Background: Prior retrospective data has shown ESR1 mutation is an acquired resistant mechanism to AI. However, little is known about ist prognostic and predictive value to endocrine-based therapy and chemotherapy. PEARL study compared PAL+ET vs CAP in AI resistant patients. Here we wxplored prospectively the ESR1 mutational status based on updated PFS and OS. Methods: PEARL is a phase 3 study with 2 subsequent cohorts: cohort 1 with 296 pts randomized to PAL+Exemestane (EXE) vs CAP and cohort 2 with 305 pts randomized to PAL+ Fulvestran (FUL) vs CAP. ESR1 hotspot mutations were analyzed in circulating free DNA at baseline by digital PCR. Cox regresion analysis for PFS and OS were performed.
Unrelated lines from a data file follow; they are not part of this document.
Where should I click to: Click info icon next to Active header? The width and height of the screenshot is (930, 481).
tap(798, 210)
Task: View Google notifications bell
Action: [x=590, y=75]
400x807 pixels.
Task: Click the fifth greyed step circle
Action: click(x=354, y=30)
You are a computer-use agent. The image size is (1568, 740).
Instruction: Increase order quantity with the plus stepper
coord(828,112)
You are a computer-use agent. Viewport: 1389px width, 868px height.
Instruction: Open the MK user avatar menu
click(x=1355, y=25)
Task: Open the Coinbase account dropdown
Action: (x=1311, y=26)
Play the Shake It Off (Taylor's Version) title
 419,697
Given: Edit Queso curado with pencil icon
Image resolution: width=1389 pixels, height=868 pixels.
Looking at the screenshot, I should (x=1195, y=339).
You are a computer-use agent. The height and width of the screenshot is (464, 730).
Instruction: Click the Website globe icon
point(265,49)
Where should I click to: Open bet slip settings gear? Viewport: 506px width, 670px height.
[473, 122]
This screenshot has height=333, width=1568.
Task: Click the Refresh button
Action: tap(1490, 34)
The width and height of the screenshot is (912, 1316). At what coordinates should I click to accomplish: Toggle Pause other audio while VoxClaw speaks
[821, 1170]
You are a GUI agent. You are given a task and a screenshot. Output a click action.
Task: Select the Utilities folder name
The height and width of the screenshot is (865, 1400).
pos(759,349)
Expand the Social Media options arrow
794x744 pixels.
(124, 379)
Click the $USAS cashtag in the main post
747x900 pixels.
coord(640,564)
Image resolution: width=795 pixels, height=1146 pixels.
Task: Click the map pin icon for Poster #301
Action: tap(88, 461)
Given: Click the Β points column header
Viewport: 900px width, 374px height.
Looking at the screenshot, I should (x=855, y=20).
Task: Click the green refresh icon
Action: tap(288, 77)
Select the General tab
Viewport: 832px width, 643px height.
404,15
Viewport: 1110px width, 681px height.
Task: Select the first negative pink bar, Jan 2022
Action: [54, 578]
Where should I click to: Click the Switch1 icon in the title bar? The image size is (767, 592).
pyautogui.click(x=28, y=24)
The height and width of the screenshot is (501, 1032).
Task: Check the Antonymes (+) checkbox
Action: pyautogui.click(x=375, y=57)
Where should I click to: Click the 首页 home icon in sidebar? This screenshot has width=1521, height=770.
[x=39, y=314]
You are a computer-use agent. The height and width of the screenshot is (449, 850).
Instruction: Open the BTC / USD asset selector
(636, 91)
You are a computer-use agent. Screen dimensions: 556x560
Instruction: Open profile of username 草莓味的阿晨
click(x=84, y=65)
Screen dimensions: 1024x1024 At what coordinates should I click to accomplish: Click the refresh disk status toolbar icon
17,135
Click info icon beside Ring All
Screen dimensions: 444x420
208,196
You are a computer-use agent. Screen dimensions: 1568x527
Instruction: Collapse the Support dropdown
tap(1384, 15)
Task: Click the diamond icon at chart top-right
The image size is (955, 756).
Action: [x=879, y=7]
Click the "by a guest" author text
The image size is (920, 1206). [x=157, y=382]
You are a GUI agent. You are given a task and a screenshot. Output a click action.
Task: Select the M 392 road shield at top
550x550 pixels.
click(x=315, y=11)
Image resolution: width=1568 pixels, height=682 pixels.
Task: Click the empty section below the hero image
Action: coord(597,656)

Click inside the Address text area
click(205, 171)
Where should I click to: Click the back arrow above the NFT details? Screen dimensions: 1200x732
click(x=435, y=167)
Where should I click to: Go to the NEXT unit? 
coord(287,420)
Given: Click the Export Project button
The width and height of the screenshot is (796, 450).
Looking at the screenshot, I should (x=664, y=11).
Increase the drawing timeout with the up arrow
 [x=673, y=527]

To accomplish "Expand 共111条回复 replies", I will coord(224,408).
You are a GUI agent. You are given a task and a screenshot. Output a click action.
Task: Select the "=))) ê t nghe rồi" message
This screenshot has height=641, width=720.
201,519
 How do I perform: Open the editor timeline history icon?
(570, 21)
Adjusted hazard ratios (aHR) and interaction test between treatment and ESR1 status were calculated. Results:ESR1 mutational status was assessed in 557 pts, 91% and 94% treated with CAP and PAL+ET, respectively; 164 (29%) had ESR1 mutations. Characteristics between ESR1 wild-type (WT) and mutated pts were balanced except for ECOG, prior sensitivity to ET, treatment line, prior AI for metastatic disease and time from first metastatic diagnosis to randomization. Median follow-up was 22.5 months (m). Median PFS was 9.6 vs. 7.5 m (HR: 1.06 [0.88 - 1.28], p = 0.522) and median OS was 30.2 vs 30.3 (HR: 0.99 [0.78 - 1.26] p = 0.934), for CAP vs. PAL+ET, respectively. No interaction was seen between treatment arm and ESR1 status either for PFS (p = 0.538) or OS (p = 0.957). Conclusions: In luminal MBC, ESR1-mutated pts had poorer OS than ESR1-WT pts regardless of treatment received. Clinical trial information: NCT02028507.

* adjusted by age, treatment arm (for the global population), disease site (visceral yes/no), prior sensitivity to ET, prior chemotherapy for MBC, prior AI for MBC, number of involved sites and time from first metastatic diagnosis to randomization.